# PROBLEM STATEMENT
Skip every picture, then write out exactly the lines of the listing below from the line that contains "Task: Expand the Jarrutiedot section" through the final line.

# SUPPLIED INFORMATION
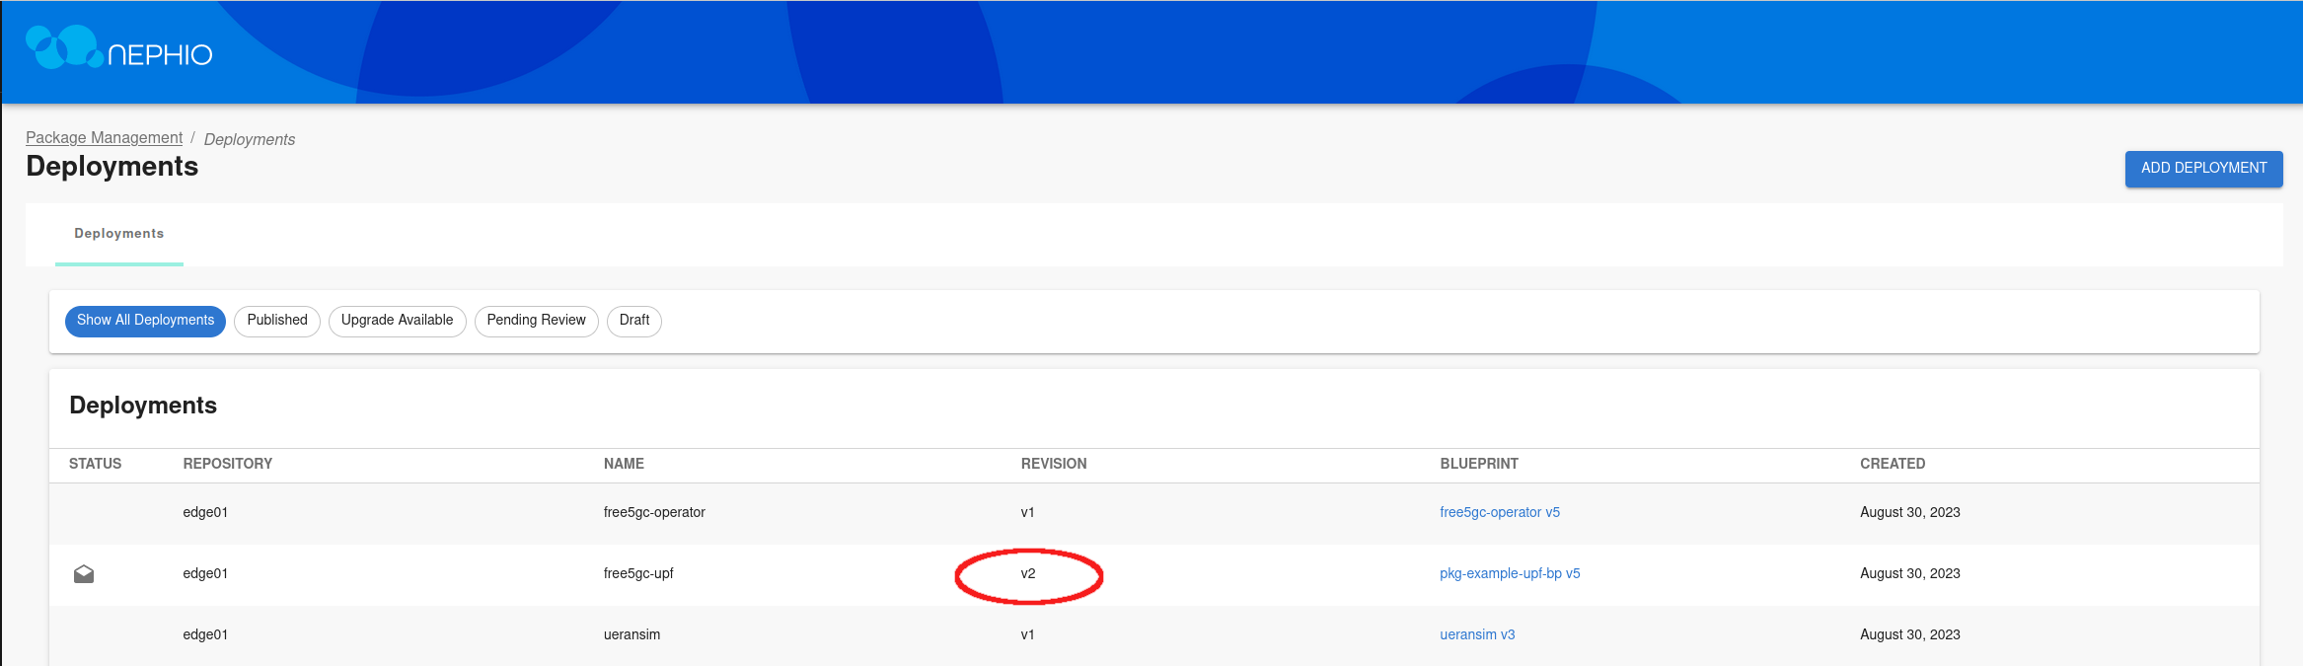Click the open envelope status icon

click(84, 574)
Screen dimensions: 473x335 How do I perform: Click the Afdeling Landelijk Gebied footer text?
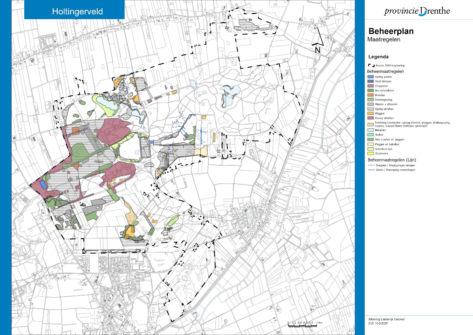click(x=386, y=319)
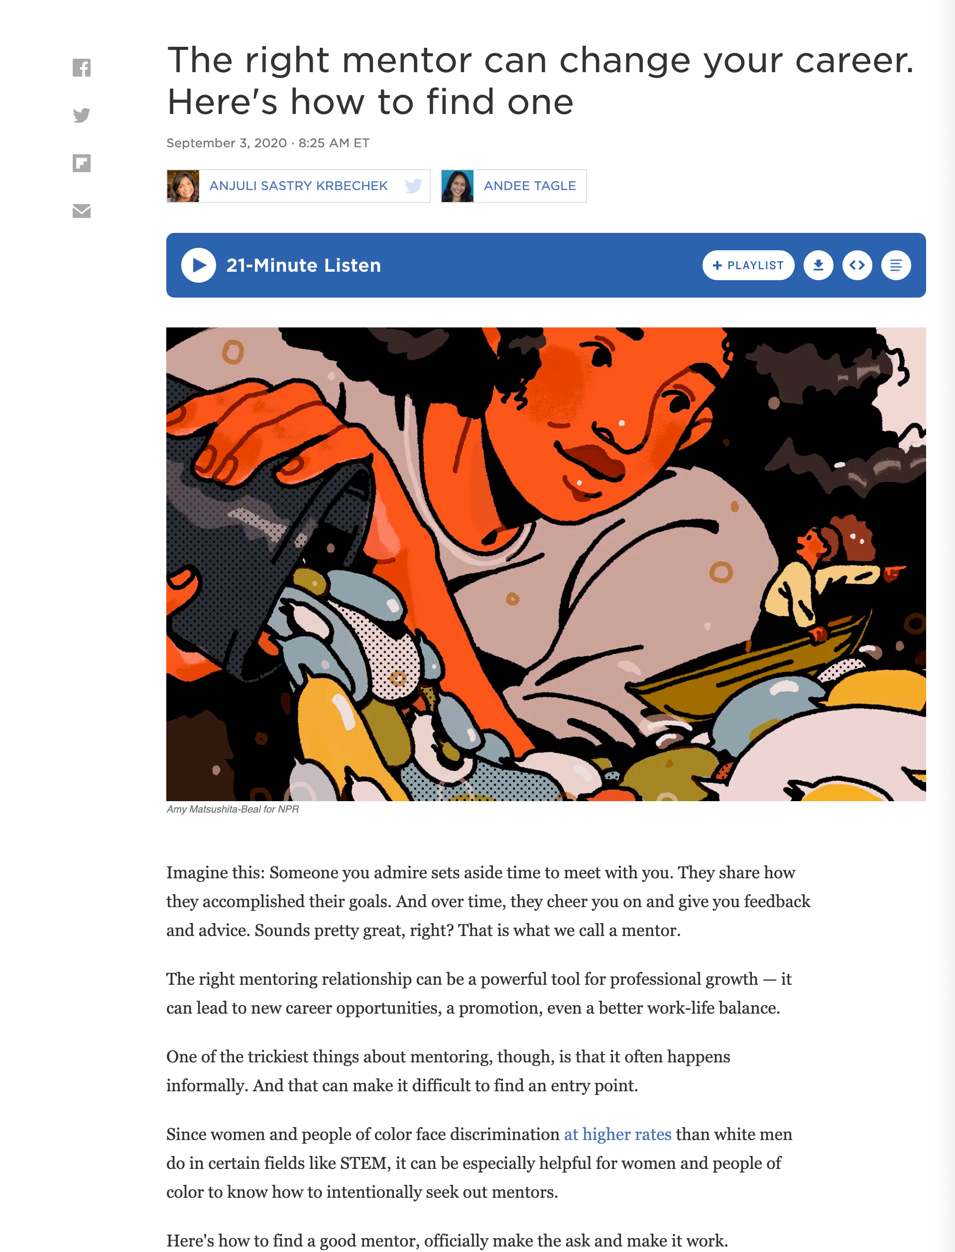Share article via Flipboard icon
This screenshot has height=1252, width=955.
click(81, 163)
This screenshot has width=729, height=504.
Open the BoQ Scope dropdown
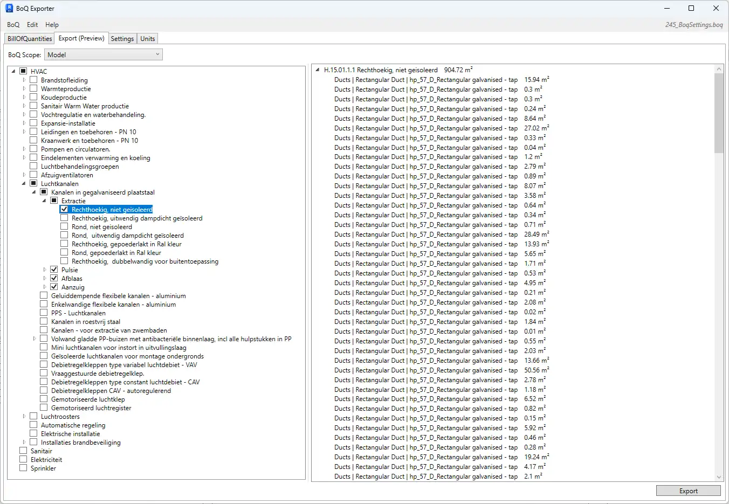[x=103, y=54]
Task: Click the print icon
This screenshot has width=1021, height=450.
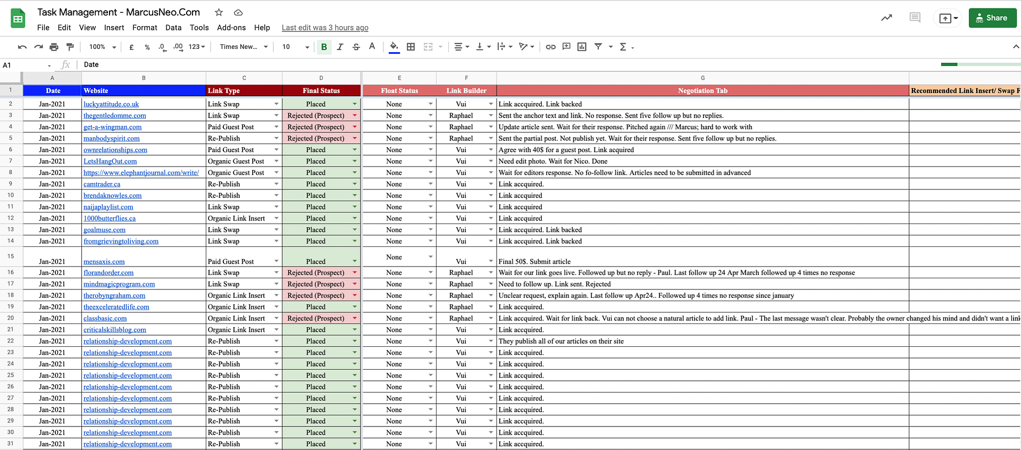Action: click(x=54, y=47)
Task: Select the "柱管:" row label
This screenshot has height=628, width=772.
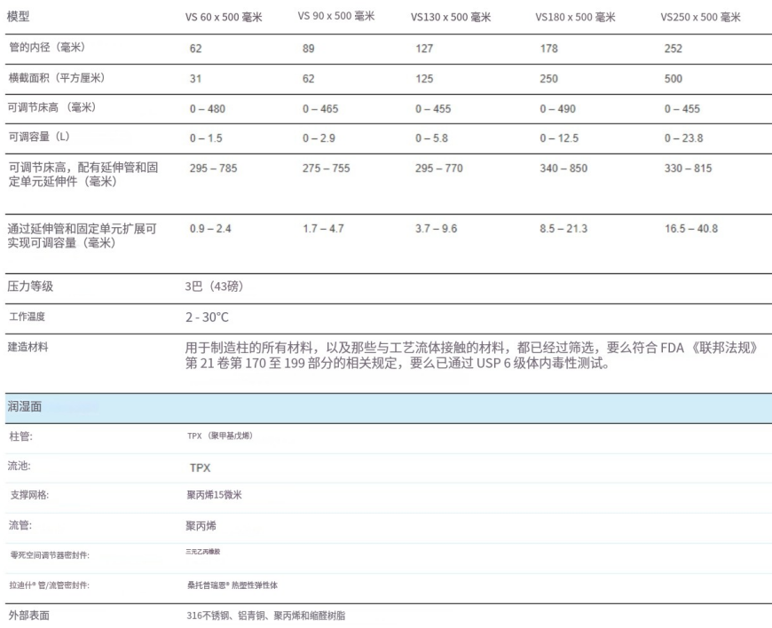Action: (x=20, y=436)
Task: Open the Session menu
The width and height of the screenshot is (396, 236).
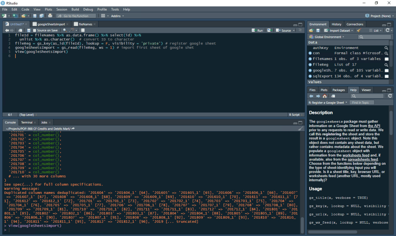Action: pos(61,9)
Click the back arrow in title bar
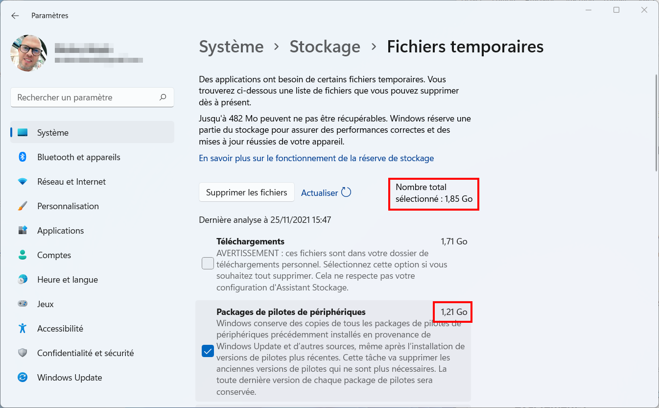 15,16
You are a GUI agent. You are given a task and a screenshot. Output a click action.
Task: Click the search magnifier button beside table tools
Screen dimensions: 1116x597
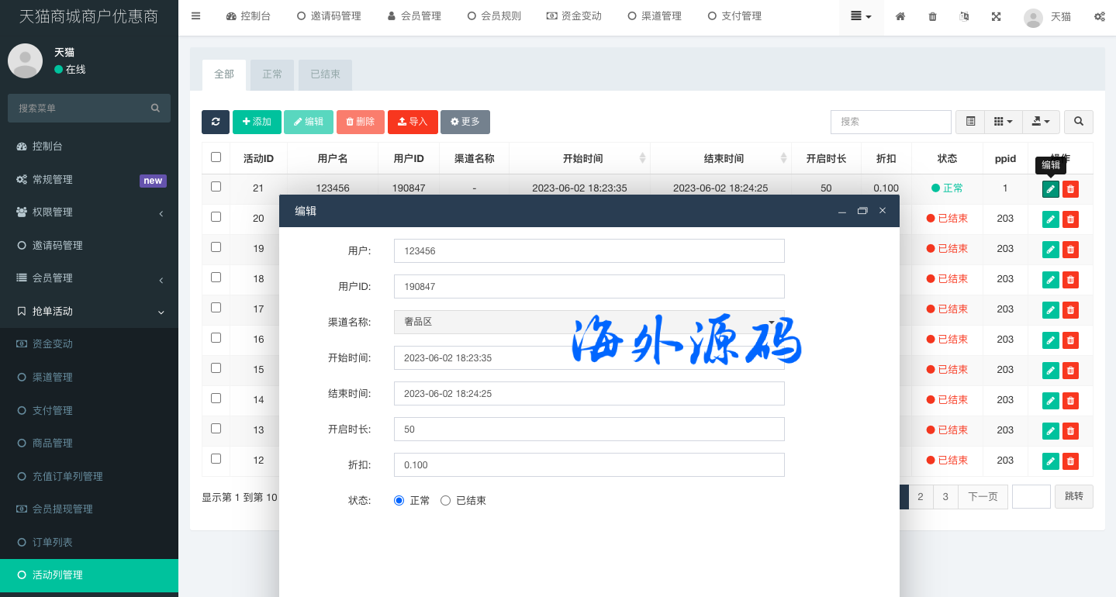pos(1078,122)
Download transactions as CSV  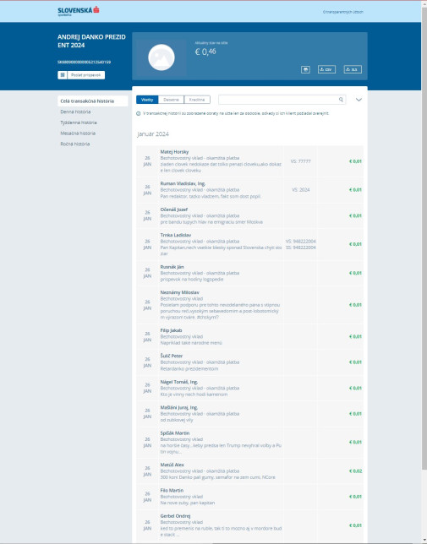[x=326, y=69]
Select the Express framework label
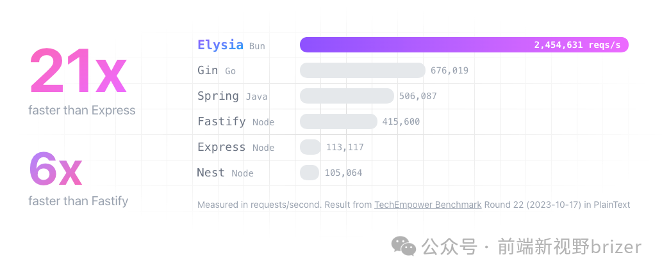This screenshot has height=273, width=662. tap(222, 147)
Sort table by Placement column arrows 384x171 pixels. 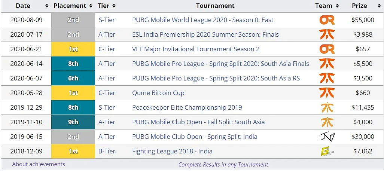(91, 6)
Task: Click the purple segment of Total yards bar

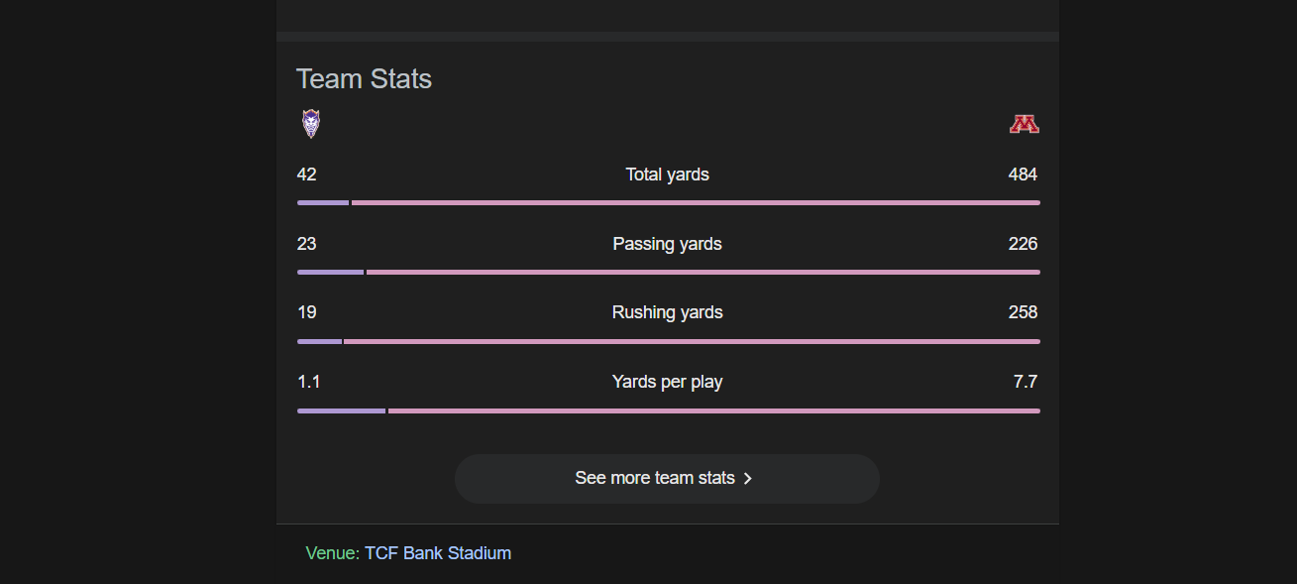Action: (x=323, y=203)
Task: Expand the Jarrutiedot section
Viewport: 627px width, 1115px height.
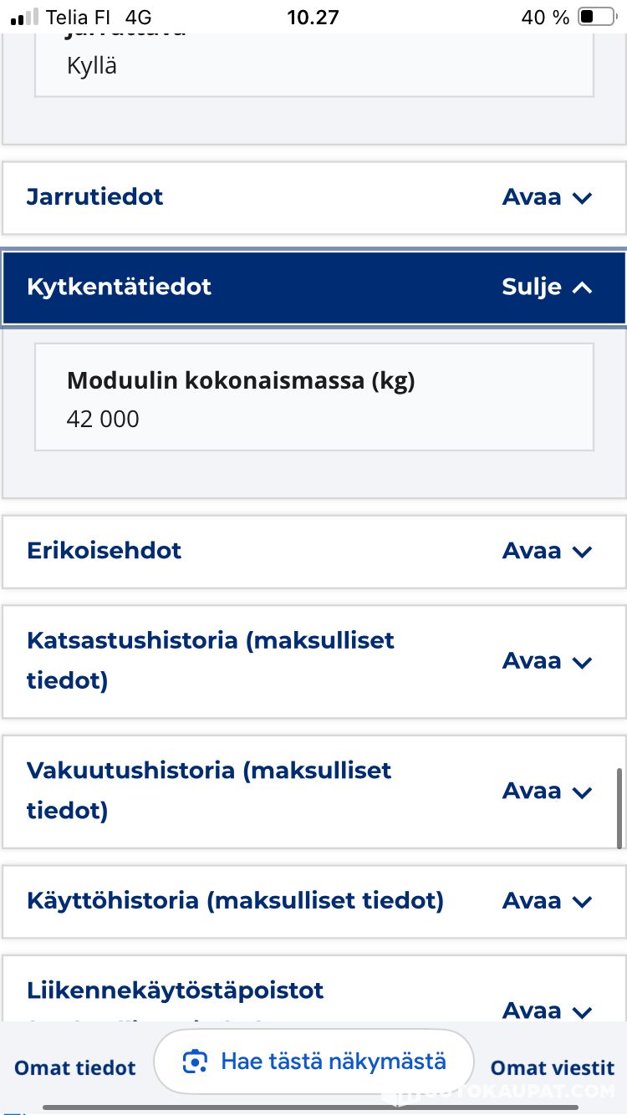Action: tap(314, 197)
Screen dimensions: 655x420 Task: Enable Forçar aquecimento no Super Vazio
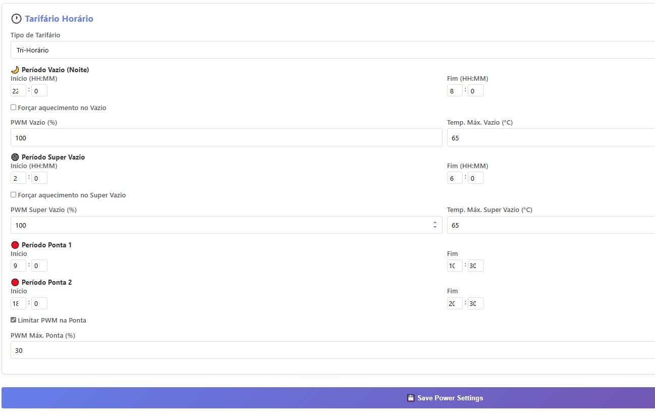tap(14, 195)
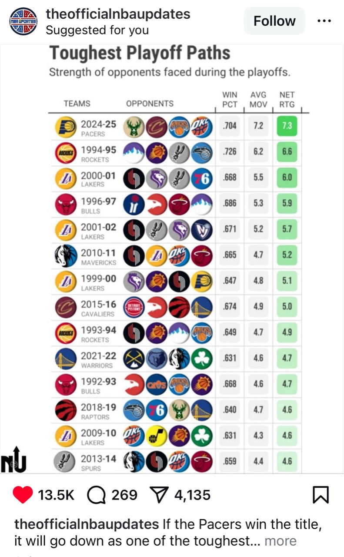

# WRITTEN SOLUTION
Task: Expand the Jarrutiedot section
Viewport: 627px width, 1115px height.
Action: tap(314, 197)
Screen dimensions: 655x420 Task: Enable Forçar aquecimento no Super Vazio
tap(14, 195)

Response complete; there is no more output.